Congratulations on your purchase of a Cohesion3D LaserBoard!
Shown are some possible configurations of the K40. There are multiple ways these come wired. We will do our best to address the different ways and if something seems different in your machine than what you see here, please ask!
Take a good picture of your stock electronics in case you need to backtrack later.
I call this the “No Ribbon and White JST Connector Power Supply” Variant:
Loosen up the screws/ nuts holding the white panel in place. Here there are 3 nuts, 2 on the bottom and 1 on the left side. Removing the nuts was enough to free the panel.
Unplug the wires going to the stock circuit board, remove the white panel. Unscrew and remove the old board.
Secure the new board. For the majority of customers, the screw holes line up and the new board is a drop in replacement. For some, their board had a different mounting hole pattern and so some work will be required to make new holes to mount this. M3 Hex Standoffs into to the white panel, M3 screws to secure the board, and a drill-tap combo bit set is a quick way to take care of this.
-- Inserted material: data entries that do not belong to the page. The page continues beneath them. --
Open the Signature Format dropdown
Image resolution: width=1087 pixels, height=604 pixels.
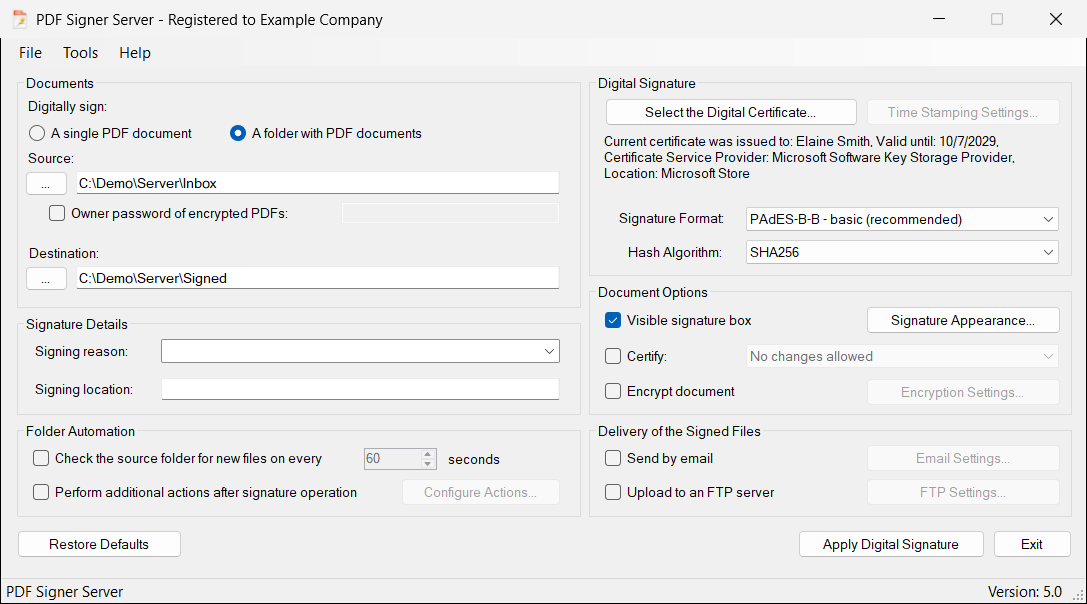pyautogui.click(x=902, y=219)
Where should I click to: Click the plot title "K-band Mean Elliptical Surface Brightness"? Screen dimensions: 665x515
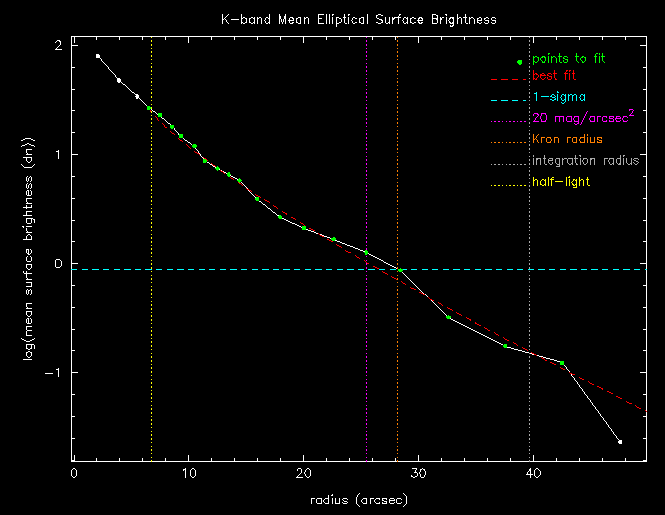pyautogui.click(x=359, y=19)
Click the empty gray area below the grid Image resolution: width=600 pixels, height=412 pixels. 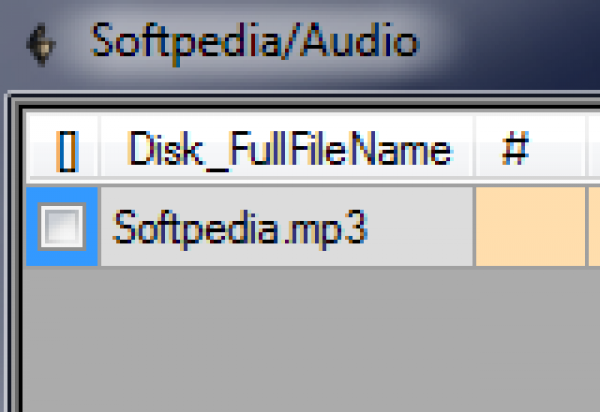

Put the panel back into the laser, it is placed at an angle so that all the connections are accessible. The following pictures are for a specific wiring configuration: there is a power cable (blue wires, large white connector) 2 motor cables (the colorful wires), and the endstop cable (white wires). Alternate wiring configurations will be added here later.
Plug in the X and Y motor connectors. They are polarized meaning they should only go in one way. Do not force them. The wire colors and order get changed constantly. The correct orientation is the important part.
Next, the 4 pin power cable. Note the latch and how it mates with the wall of the PCB connector. If you have a 6 pin power connector, read here: Installing a 6 Pin Power Connector
Plug in the endstop cable. This is also a polarized connection and should only go in one way.
Upright the panel.
Screw in the panel.
Plug in the DC Barrel side of the Power Adapter to the board. You will also need to plug the AC cable with the “figure 8” into the brick. Do not plug in other side of that cable to wall outlet yet.
Plug the USB Cable into the board. The blue cable that comes with the K40 has been known to cause communication problems, we recommend replacing with a high quality one such as ours.
The SD Card that comes with the board already has the firmware and configuration files on it, so just insert that into the board now.
Here is another possible wiring configuration of the K40. I refer to this one as the “Ribbon Cable + Screw Terminal Power Supply” Variant.
Here is the stock M2Nano Board. The flat white cable on the far end of the picture is the Ribbon Cable. The small white 4 pin cable in the middle is the Y Motor Cable. Finally, the large white connector is the K40 Power Connector. In this case, notice that it has a notch on the side, and this notch is pushing the wall of the mating connector outward. It is important to maintain this orientation.
The ribbon cable is plugged in such that the metal contacts on the end face towards the inside of the board (and apparently this leaves a blue portion that faces outwards).
The small white plug 4 pin cable plugs into the 4 pin header for Y. The important part is orienting the plug correctly. The wire colors and order get changed constantly.
And this power connector without the latch has to push the wall of the board connector outward. Once again, note the orientation carefully. If you have a 6 pin power connector, read here: Installing a 6 Pin Power Connector
This concludes the specifics of the ribbon cable wiring variant, see above for reinstalling the panel, installing the SD Card, and inserting the DC Power Adapter and USB Cables.
You can now go ahead and plug the AC prongs wall side of the power adapter into your wall outlet. You should see some lights.
On the LaserBoard, there is a stack of LEDs.
At the “top” is a red LED called VMOT. This indicates that the board is getting 24v from the power adapter.
Next is a green LED called 3V3. This indicates that the logic (brain) of the board is getting power.
Finally are 4 green LEDs labeled L4 – L1. After the board has booted, L2 and L3 should be blinking. L1 and L4 should be solid.